Enrique tomó asiento en una silla de tijera junto al sitial de madera labrada que ocupaba don Aparicio. El obispo de Burgos era un tipo enjuto y fibroso de tez adusta y ojillos hundidos. Desde luego, no era la persona de la que se pudiera esperar una palabra de cariño.
—Gracias, eminencia.
—Habéis hecho un buen trabajo. Mis antecesores, los obispos Mauricio y Juan, os tenían en gran estima. Eran dos buenos hombres, fieles seguidores de Cristo y de su Iglesia, e impulsaron las obras de esta catedral con fe e ilusión, pero ahora corren otros tiempos. Don Fernando quiere dedicar todo su esfuerzo a la conquista de Sevilla y Granada, los dos últimos reductos del Islam en la Península, y nosotros no podemos defraudarle.
—Hasta ahora así ha sido, eminencia.
—No exactamente.
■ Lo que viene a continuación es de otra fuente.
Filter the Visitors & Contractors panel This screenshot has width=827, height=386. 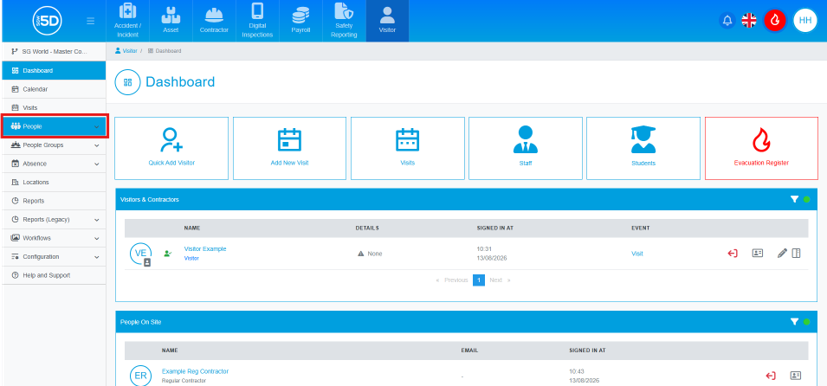click(794, 199)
Esta catedral está consumiendo muchas rentas; con ellas podríamos contribuir a que don Fernando consiguiera sus éxitos de manera más rápida.
—¿Eso significa que habrá menos dinero para las obras de esta catedral? —supuso Enrique.
—No, maestro Enrique, no. Significa que las obras se van a interrumpir por completo, al menos por el momento.
—¡¿Cómo?!
—Lo que habéis oído. De momento, no se pondrá una sola piedra más en ese edificio.
—Pero, eminencia, hay decenas de aprendices, oficiales y maestros que se quedarán sin trabajo, y está el templo, la catedral de la luz… Castilla necesita este templo, esta catedral…
—Castilla necesita que los sarracenos sean expulsados de esta tierra bendita, y en ello hemos de poner todo nuestro empeño. Ya habrá tiempo después para construir templos en honor de Nuestro Señor y de su madre la Virgen.
Enrique apenas pudo reaccionar. Doce años de trabajo no habían sido aval suficiente para poder continuar adelante.
—Pero si ni siquiera hemos acabado la portada de la Coronería. Esta catedral…
—Está decidido, maestro. El tercio de los diezmos que se dedicaban a la fábrica de la catedral se destinarán ahora a la guerra contra los sarracenos.
—Todavía quedan los donativos de los fieles; los entregan para la fábrica de la catedral.
—En los últimos dos años han disminuido las donaciones; el monasterio de Las Huelgas nos ha quitado algunas importantes. La muerte de la abadesa, la infanta doña Constanza, ha provocado que algunas de las limosnas que se ofrecían a la catedral vayan ahora al monasterio para sufragar los gastos que origina el hospital. Hasta los derechos sobre los molinos irán destinados a los gastos de la guerra.
—¿Y qué le digo a mi gente, eminencia?
—Que todo esto es en beneficio de la Iglesia y de estos reinos, y que tienen que comprenderlo.
—¿Y los salarios atrasados?
—Todos cobrarán el trabajo realizado, pero sólo hasta hoy. Y en cuanto a vos, podéis quedaros aquí como maestro de obra. Aunque ya no continúen los trabajos, siempre hay que hacer alguna cosa, reparar un tejado, reponer un muro… Vos seguiréis como maestro de obra, pero tendréis que contentaros con la mitad del salario que hasta ahora recibíais.